Каждая из четырех первых книг романа (атрибуция пятой книги, изданной в окончательном виде лишь в 1564 году, спустя 11 лет после смерти Рабле, во многом проблематична) в самом общем виде ориентируется на определенный жанр, а нормы ее восприятия сформулированы Рабле в его знаменитых прологах. В «Пантагрюэле», обращаясь к читателю, мэтр Алькофрибас называет своим источником и образцом «Великие и бесподобные хроники об огромном великане Гаргантюа», «книгу в своем роде единственную, равных себе не имеющую и беспримерную». Первая (хронологически) книга подчиняется канонам хроники – жанра, который еще в конце XV века был одним из ведущих в национальной словесности: недаром свод «Великих французских хроник» стал первым сочинением на народном языке, отпечатанным французскими типографами. Вершины своего развития хроника достигла при дворе герцогов Бургундских, хронистами которых были такие крупные поэты «осени средневековья», как Жорж Шатлен, Жан Молине или Жан Лемер де Бельж. Должность придворного хрониста, или, как его называли в Бургундии, инцидиария, означала не только приближенность к государю, но и высочайшее признание литературных заслуг.

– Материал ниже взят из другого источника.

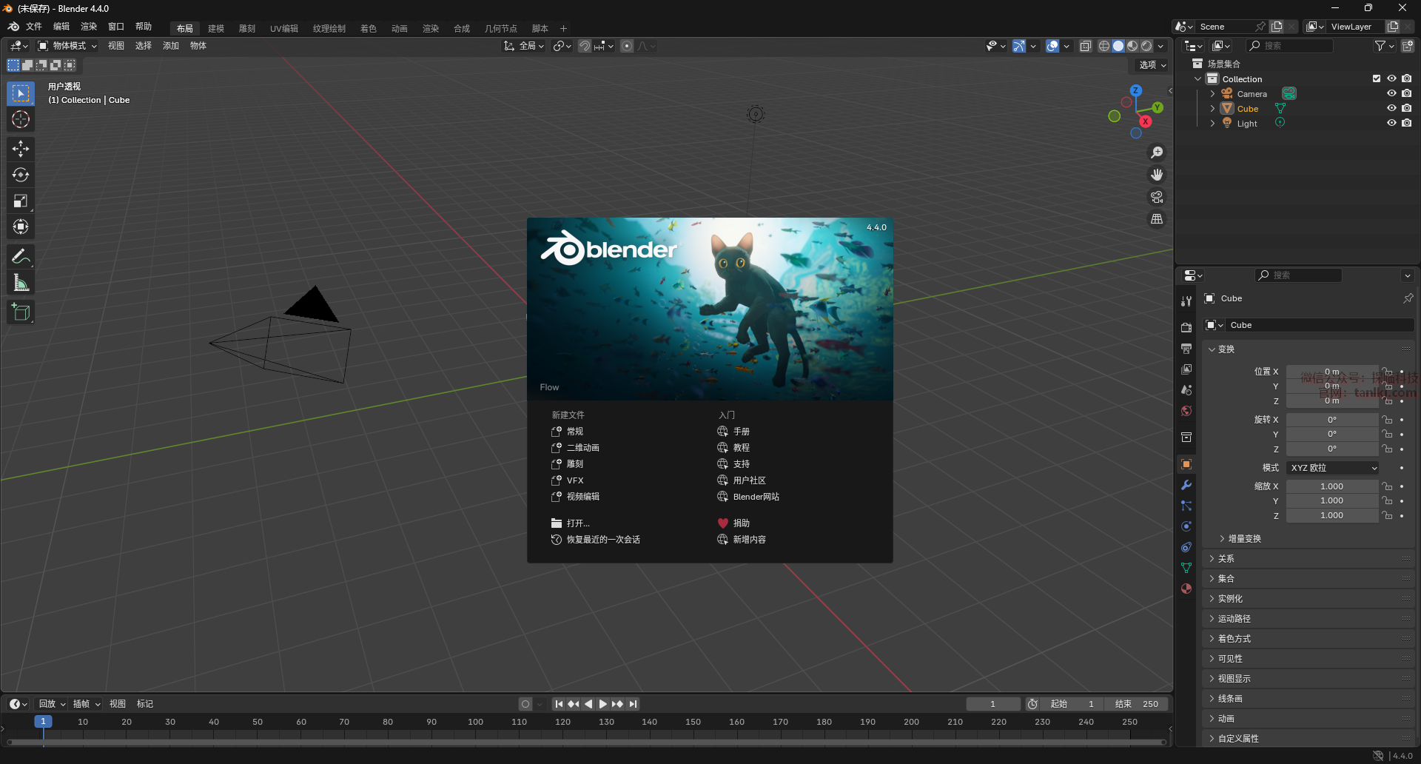Hide the Cube in the outliner
Viewport: 1421px width, 764px height.
[1391, 108]
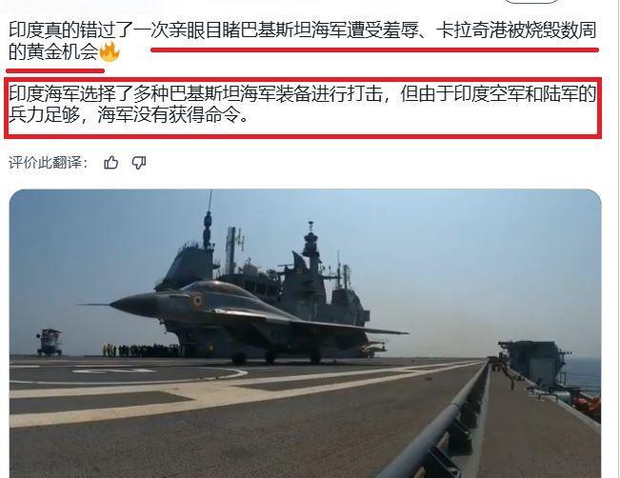Screen dimensions: 620x478
Task: Click the phrase 卡拉奇港被烧毁数周 in headline
Action: (517, 30)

Свой рассказ хронист мыслил как часть общей истории христианского мира, отрывок из бесконечной «книги» божеских и человеческих дел, а потому непременно обозначал, хотя бы кратко, предшествующие события начиная с библейских времен, а также историю династии, на службе которой он состоял. В полном соответствии с каноном Алькофрибас помещает в первой главе книги обстоятельную генеалогию Пантагрюэля и описание чудес, предшествующих его рождению. «…Ибо, – пишет он, – ведомо мне, что все добрые историографы так именно и составляли свои хроники». В прологе он не забывает уточнить, что состоял при Пантагрюэле и «у него прослужил от молодых ногтей до самых последних дней», иными словами, оговаривает свою роль придворного хрониста. И наконец, он истово клянется, что его творение отвечает главному принципу хроникальной поэтики – правдивости, исторической достоверности: «Готов прозаложить всем чертям на свете тело свое и душу, всего себя со всеми потрохами, если на протяжении этой истории хоть раз прилгну», а заодно призывает на головы читателей все возможные напасти, если им вдруг вздумается усомниться в правдивости его рассказа, то есть нарушить законы восприятия жанра.